*Problem set*
• a. In the text on evidence against a global flood, what produced the channeled scablands of eastern Washington state?
• b. List every date for the global flood that the text on evidence against a global flood gives, with the source named for each.
• c. Pick up the text on evidence against a global flood after its last sentence and continue it.

First, the date of the global flood:
2252 BC -- layevangelism.com
2304 BC -- Answers in Genesis (+/- 11 years).
2350 BC -- Morris, H. Biblical Creationism. Grand Rapids, MI: Baker Books, 1993.
Second, at that age we are not dealing with "sedimentary rock layers around the world." We are dealing with soils, common dirt.
Those soils contain a lot of evidence about what occurred while they were being laid down, starting with whether they was wind- or water-deposited.
The soils also contain a record of human occupation. That can be dated by multiple methods, including radiocarbon dating. That method has been shown to be quite accurate, and the claims made against it by young earthers have been shown to be inaccurate. Radiocarbon dating is supplemented by a variety of other methods.
In the western US, we have a continuous record of human occupation going back past 10,000 years. The faunal and floral record can be traced back much farther. There are no breaks in this record which would coincide with a global flood.
One telling piece of evidence is the mtDNA (mitochondrial DNA). There is a good record of Native American DNA from prior to 5,000 years, and after 4,000 years. The haplogroups and mutations match.
If there was a flood, then the groups in the western US would have been wiped out, and quickly replaced by other groups. The mtDNA would be distinctly different, before and after. This is not the case. The mtDNA can be traced from its origins in Africa to the New World, by multiple routes. There is no evidence at all that the entire sequence was terminated and replaced from a different source.
Now, there have been some good floods in the western US. The channeled scablands of eastern Washington state came from a series of late Ice Age floods. The boundaries of these events are known, as are the dates. They left a pretty clear signature in the soils. If a global flood had occurred, it would have left a huge signature in the soils, and the dullest of archaeological students would be able to see it. It would be in all the textbooks and in every back yard. There is no such evidence.

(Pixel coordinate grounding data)
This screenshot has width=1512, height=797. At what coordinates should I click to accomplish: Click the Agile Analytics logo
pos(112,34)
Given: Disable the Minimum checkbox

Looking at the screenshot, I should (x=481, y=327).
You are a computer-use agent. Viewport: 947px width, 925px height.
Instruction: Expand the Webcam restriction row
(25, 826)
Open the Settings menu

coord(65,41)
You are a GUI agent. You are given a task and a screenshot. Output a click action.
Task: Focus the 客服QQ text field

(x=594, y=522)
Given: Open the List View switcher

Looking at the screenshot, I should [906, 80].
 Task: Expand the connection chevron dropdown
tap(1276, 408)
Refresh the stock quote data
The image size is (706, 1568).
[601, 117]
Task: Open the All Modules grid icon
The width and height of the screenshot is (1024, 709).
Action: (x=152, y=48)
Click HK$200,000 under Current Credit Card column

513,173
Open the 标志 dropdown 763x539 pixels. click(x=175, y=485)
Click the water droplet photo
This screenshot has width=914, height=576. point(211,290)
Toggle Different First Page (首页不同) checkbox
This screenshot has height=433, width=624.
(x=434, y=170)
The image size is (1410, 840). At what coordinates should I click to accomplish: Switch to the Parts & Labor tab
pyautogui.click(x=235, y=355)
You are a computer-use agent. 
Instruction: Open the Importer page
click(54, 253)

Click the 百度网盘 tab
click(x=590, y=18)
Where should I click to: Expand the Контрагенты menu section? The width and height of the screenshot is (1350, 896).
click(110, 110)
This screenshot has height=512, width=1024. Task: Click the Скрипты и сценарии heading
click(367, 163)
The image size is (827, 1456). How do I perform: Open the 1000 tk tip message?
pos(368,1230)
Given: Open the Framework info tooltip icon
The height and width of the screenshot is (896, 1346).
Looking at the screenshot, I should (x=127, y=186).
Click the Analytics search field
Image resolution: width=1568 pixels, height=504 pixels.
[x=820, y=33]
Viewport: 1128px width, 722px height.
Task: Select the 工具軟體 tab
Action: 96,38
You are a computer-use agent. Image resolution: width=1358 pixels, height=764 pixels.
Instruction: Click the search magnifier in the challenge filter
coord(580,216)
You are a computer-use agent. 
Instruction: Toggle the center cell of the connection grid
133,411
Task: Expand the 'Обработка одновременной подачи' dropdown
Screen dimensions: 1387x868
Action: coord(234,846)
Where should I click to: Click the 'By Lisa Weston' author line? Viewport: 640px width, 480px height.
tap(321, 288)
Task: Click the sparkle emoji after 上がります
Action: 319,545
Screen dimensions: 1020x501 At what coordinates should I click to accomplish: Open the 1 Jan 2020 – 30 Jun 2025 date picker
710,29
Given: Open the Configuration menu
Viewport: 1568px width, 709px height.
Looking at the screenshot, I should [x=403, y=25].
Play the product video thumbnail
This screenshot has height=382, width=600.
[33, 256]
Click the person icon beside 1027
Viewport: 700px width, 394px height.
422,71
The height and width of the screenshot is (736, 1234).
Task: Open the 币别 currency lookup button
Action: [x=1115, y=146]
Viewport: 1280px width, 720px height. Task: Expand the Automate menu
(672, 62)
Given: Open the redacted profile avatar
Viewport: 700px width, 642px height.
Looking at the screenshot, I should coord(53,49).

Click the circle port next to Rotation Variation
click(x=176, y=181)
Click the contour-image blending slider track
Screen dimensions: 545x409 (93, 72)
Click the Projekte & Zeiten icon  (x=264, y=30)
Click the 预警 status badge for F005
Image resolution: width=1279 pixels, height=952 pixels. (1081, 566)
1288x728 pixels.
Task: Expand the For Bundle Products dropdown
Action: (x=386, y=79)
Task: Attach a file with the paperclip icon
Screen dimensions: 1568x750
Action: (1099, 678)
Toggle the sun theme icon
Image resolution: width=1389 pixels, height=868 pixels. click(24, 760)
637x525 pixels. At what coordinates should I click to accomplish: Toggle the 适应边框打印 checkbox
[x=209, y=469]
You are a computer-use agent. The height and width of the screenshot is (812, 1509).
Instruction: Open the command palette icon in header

*Answers to the tasks*
• a. A series of late Ice Age floods.

• b.
- 2252 BC: layevangelism.com
- 2304 BC (+/- 11 years): Answers in Genesis
- 2350 BC: Morris, H. Biblical Creationism. Grand Rapids, MI: Baker Books, 1993.

• c.
If you have any specific comments on this, please let me know. But don't bother with the creationist pages, as most of them are still hung up on fossils and the geological column, when what we are really dealing with are soils.
Civilization first begins to appear about 9-10,000 years ago if orthodox C14 dating is accepted. Human horticultural civilization has its origins in the Armenia-Assyria region that the flood posits as the landing of the Ark, and this also appears to approximate starting point for the spread of the Indo-European and Semitic language groups. Unsurprisingly, the first cities also appear in this region. The flood would have been some time before that 9-10,000 year mark.
I do not accept the chronologies of the Protestant Fundementalists like Morris. I'm a Catholic, not a Protestant fundementalist, and our perspective on these matters differs in a number of areas.
Please see: "The Science of Today and the Problems of Genesis" by Fr. O'Connell for a concise summary of the Catholic position.